--- Objetivo del ejercicio ---
Reproduzca sin alteraciones el pasaje del texto sobre la velocidad de las arañas que comienza en las palabras "Los investigadores también". Deténgase después de "formas de locomoción.".

Una investigación internacional sobre la capacidad de desplazamiento de las arañas encontró diferencias sorprendentes entre especies. Entre los ejemplares analizados destaca Heteropoda jugulans, una araña cazadora de Australia que alcanzó una velocidad máxima cercana a los 3,6 metros por segundo durante las pruebas.
El estudio fue realizado por investigadores vinculados con el Imperial College London y otras instituciones. Para conocer qué características permiten a algunas arañas desplazarse con mayor rapidez, los científicos reunieron información de 258 especies, pertenecientes a 64 familias diferentes.
Una comparación a gran escala
El equipo encabezado por Shreyas Kuchibhotla combinó mediciones obtenidas directamente con registros procedentes de investigaciones anteriores. De esta manera pudo comparar el rendimiento de especies con tamaños y formas corporales muy diferentes.
Los resultados mostraron que el tamaño influye en la velocidad, pero no es el único factor importante. Algunas arañas consiguen un rendimiento considerablemente superior al que podría esperarse únicamente por su masa corporal.
Al analizar las características físicas de los animales, los investigadores encontraron una relación especialmente clara entre la velocidad y la longitud relativa de las patas. Las especies con extremidades proporcionalmente más largas tendieron a presentar mejores velocidades máximas.
No todo depende de tener patas delgadas
Uno de los resultados interesantes del estudio fue que la delgadez de las patas no apareció como un factor determinante de la velocidad una vez considerados otros aspectos, como el tamaño corporal y el parentesco evolutivo.
Esto significa que una araña no necesariamente necesita tener patas extremadamente finas para ser una buena corredora. La proporción entre las dimensiones de su cuerpo y la longitud de sus extremidades parece tener mayor importancia.
Los investigadores también observaron que la historia evolutiva de las especies influye en su capacidad para correr. Es decir, algunas características relacionadas con la velocidad pueden estar vinculadas tanto con la anatomía como con el linaje al que pertenece cada araña.
Una mirada diferente al movimiento de las arañas
El trabajo permite comprender mejor por qué algunas arañas son capaces de desplazarse rápidamente mientras otras dependen de estrategias distintas para conseguir alimento y sobrevivir.
Los autores señalan que estudiar la velocidad junto con la anatomía, la evolución y el comportamiento puede ayudar a explicar cómo diferentes especies han desarrollado distintas formas de locomoción.
Más que establecer únicamente cuál es la araña más rápida, la investigación busca entender qué características físicas y evolutivas hacen posible alcanzar grandes velocidades en un grupo de animales tan diverso.
El estudio, titulado Evolutionary biomechanics of maximum running speed in spiders (Araneae), fue publicado como preprint en bioRxiv en junio de 2026.

--- Datos extraídos ---

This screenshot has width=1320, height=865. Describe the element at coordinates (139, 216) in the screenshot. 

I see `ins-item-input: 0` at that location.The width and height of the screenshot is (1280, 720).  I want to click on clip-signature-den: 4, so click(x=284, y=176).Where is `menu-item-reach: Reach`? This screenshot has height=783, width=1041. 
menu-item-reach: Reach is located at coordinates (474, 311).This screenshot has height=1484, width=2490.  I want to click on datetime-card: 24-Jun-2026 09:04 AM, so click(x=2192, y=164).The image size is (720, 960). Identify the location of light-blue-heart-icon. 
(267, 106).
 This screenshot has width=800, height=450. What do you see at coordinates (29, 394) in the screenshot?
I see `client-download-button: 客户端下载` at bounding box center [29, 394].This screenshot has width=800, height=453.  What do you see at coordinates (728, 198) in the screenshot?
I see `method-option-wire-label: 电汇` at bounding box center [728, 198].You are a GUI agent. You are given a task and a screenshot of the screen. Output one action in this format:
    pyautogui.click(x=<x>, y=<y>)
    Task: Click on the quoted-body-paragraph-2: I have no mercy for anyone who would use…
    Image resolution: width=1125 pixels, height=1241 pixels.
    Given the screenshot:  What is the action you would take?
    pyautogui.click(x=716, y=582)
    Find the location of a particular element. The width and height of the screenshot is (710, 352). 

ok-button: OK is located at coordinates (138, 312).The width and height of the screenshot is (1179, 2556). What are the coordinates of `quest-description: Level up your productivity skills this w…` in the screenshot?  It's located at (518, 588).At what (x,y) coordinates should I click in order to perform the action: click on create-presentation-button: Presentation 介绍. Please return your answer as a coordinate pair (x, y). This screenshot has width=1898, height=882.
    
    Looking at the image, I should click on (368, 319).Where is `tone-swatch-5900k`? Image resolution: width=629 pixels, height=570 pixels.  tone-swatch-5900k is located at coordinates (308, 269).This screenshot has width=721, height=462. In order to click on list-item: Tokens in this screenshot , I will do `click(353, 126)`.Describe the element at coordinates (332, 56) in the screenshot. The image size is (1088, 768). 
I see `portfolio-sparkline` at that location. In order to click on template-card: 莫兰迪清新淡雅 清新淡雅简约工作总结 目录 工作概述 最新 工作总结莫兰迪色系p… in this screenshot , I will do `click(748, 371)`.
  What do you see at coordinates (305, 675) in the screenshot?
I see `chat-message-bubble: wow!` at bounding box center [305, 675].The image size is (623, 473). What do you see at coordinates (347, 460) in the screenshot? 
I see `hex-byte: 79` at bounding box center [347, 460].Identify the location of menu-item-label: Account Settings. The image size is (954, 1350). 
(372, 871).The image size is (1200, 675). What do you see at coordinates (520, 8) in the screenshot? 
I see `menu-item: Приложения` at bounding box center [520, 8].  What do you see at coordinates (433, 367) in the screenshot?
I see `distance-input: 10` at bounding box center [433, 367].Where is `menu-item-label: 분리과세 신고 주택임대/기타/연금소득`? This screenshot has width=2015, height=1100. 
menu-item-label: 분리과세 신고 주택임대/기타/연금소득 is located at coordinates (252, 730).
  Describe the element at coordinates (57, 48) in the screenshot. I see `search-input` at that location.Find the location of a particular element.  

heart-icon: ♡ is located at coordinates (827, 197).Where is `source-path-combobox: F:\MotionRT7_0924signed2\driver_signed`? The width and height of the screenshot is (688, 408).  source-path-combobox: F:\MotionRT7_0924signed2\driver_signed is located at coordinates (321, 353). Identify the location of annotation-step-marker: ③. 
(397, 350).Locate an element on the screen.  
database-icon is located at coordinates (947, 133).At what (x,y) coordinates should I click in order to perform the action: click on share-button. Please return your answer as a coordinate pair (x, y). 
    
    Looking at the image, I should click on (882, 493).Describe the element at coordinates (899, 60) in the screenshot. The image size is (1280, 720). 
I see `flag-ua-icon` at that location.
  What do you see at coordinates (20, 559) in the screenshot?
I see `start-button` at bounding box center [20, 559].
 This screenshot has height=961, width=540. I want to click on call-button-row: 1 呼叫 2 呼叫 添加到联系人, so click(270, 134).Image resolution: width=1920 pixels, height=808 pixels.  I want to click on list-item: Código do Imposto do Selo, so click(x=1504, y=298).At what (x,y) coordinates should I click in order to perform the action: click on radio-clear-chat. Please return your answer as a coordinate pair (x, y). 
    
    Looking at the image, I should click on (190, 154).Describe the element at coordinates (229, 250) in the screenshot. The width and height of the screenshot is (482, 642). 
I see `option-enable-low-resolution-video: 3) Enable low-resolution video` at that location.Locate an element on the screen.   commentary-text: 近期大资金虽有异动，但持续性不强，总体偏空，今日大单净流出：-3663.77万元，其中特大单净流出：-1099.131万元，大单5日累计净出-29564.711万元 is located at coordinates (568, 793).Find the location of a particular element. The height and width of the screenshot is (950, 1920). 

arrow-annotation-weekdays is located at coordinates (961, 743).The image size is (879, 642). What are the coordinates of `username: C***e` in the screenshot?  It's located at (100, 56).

--- Respuesta esperada ---
Los investigadores también observaron que la historia evolutiva de las especies influye en su capacidad para correr. Es decir, algunas características relacionadas con la velocidad pueden estar vinculadas tanto con la anatomía como con el linaje al que pertenece cada araña.
Una mirada diferente al movimiento de las arañas
El trabajo permite comprender mejor por qué algunas arañas son capaces de desplazarse rápidamente mientras otras dependen de estrategias distintas para conseguir alimento y sobrevivir.
Los autores señalan que estudiar la velocidad junto con la anatomía, la evolución y el comportamiento puede ayudar a explicar cómo diferentes especies han desarrollado distintas formas de locomoción.